Differential Substrate-Induced Signaling through the TonB-Dependent Transporter BtuB

• Published in: Proceedings of the National Academy of Sciences - PNAS Vol. 100; no. 19; pp. 10688 - 10693
• Main Authors: Cadieux, Nathalie, Phan, Phu G., Cafiso, David S., Kadner, Robert J.
• Format: Journal Article
• Language: English
• Published: United States National Academy of Sciences 16.09.2003; National Acad Sciences
• Subjects: Arabidopsis Proteins; Bacteria; Bacterial Outer Membrane Proteins; Bacterial Proteins - metabolism; Biochemistry; Biological Sciences; Cell membranes; Chemical suspensions; Crystal structure; DNA; Escherichia coli Proteins - metabolism; Fluorescence; Membrane Proteins - metabolism; Membrane Transport Proteins; Membranes; Microbiology; Microscopy, Fluorescence; Mutagenesis, Site-Directed; Periplasm; Phosphoprotein Phosphatases; Plasmids; Proteins; Receptors; Receptors, Peptide - metabolism; Signal Transduction; Substrate Specificity; Vitamin B
• ISSN: 0027-8424; 1091-6490
• DOI: 10.1073/pnas.1932538100

The BtuB transporter mediates high-affinity binding and TonB-dependent active transport of vitamin B12 [cyanocobalamin (CNCbl)] across the outer membrane of Escherichia coli.
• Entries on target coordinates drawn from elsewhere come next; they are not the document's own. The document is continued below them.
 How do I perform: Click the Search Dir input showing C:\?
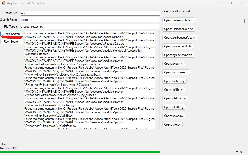[x=90, y=13]
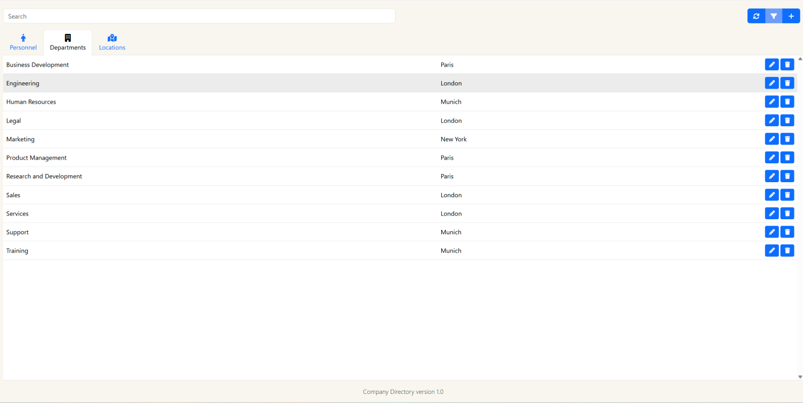Delete the Sales department

pos(787,195)
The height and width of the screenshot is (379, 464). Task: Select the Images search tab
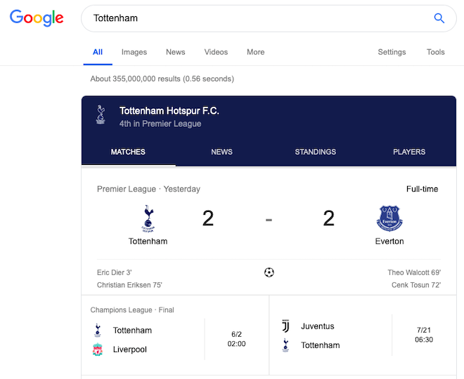pyautogui.click(x=134, y=52)
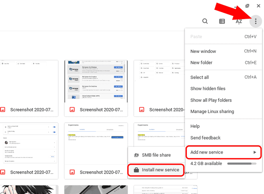Choose Select all in the menu
This screenshot has width=264, height=194.
pyautogui.click(x=199, y=77)
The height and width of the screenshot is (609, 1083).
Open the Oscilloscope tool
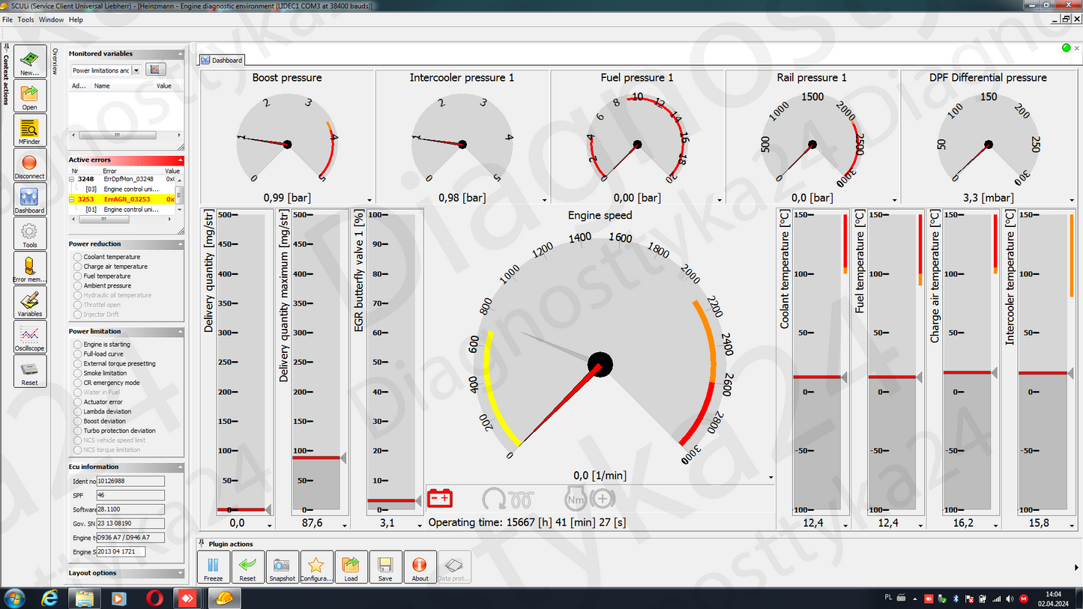coord(29,337)
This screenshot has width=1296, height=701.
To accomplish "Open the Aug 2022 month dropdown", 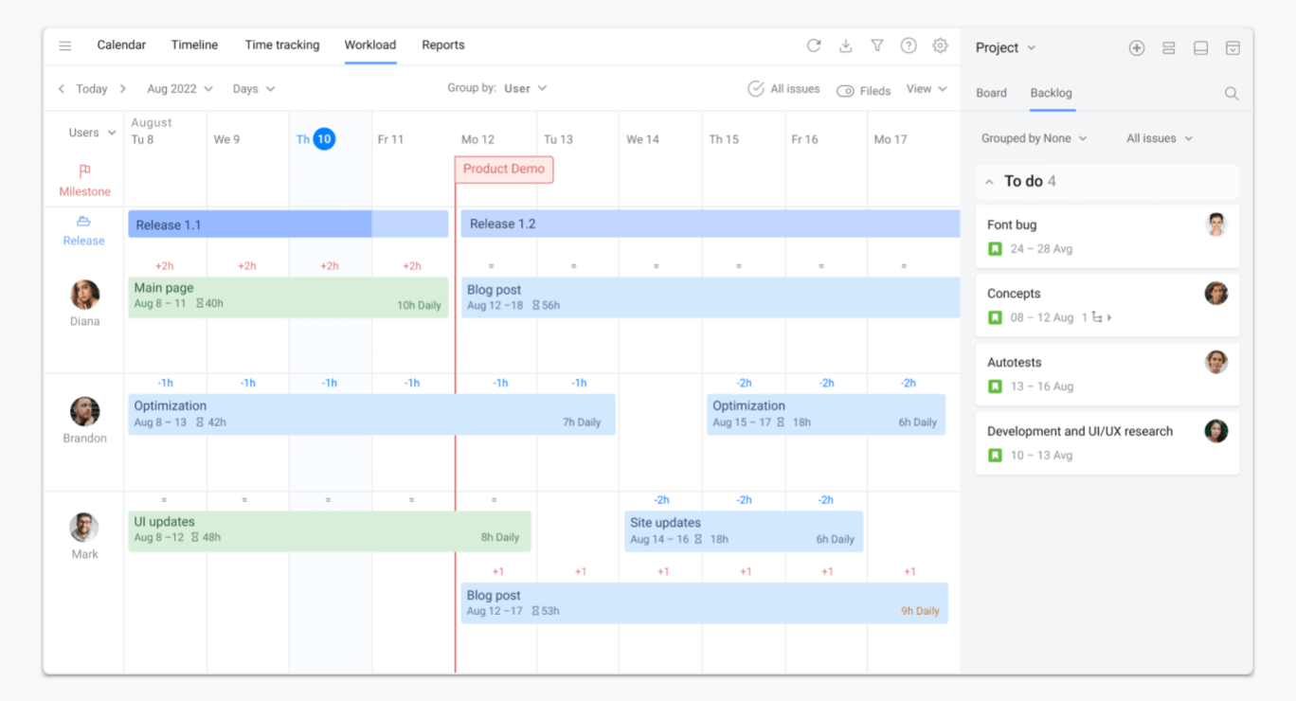I will click(x=180, y=89).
A characteristic feature of TonB-dependent transporters is the Ton box, a conserved sequence near the N terminus and exposed to the periplasm. Crosslinking to TonB and site-directed spin labeling indicated that the Ton box of BtuB undergoes a substantial conformational transition in response to CNCbl binding, but only slight movement was seen in crystal structures. An in vivo method of detecting substrate-induced changes in the Ton box environment measured reaction of a biotin maleimide derivative with cysteine substitutions through the N-terminal region of BtuB between positions 1 and 31. The degree of maleimide labeling of different residues correlated with their accessibility in the crystal structure. Labeling of many positions was increased strongly when CNCbl was present, consistent with the undocking of this region proposed from spin-labeling analyses. The receptor-binding domain of colicin E3, which binds to BtuB competitively with CNCbl, resulted in decreased labeling. Both substrate-induced transitions occur in and beyond the Ton box and were affected by transport-uncoupling substitutions. Thus, two transport substrates that bind competitively to the extracellular face of BtuB stabilize opposite transitions of the Ton box.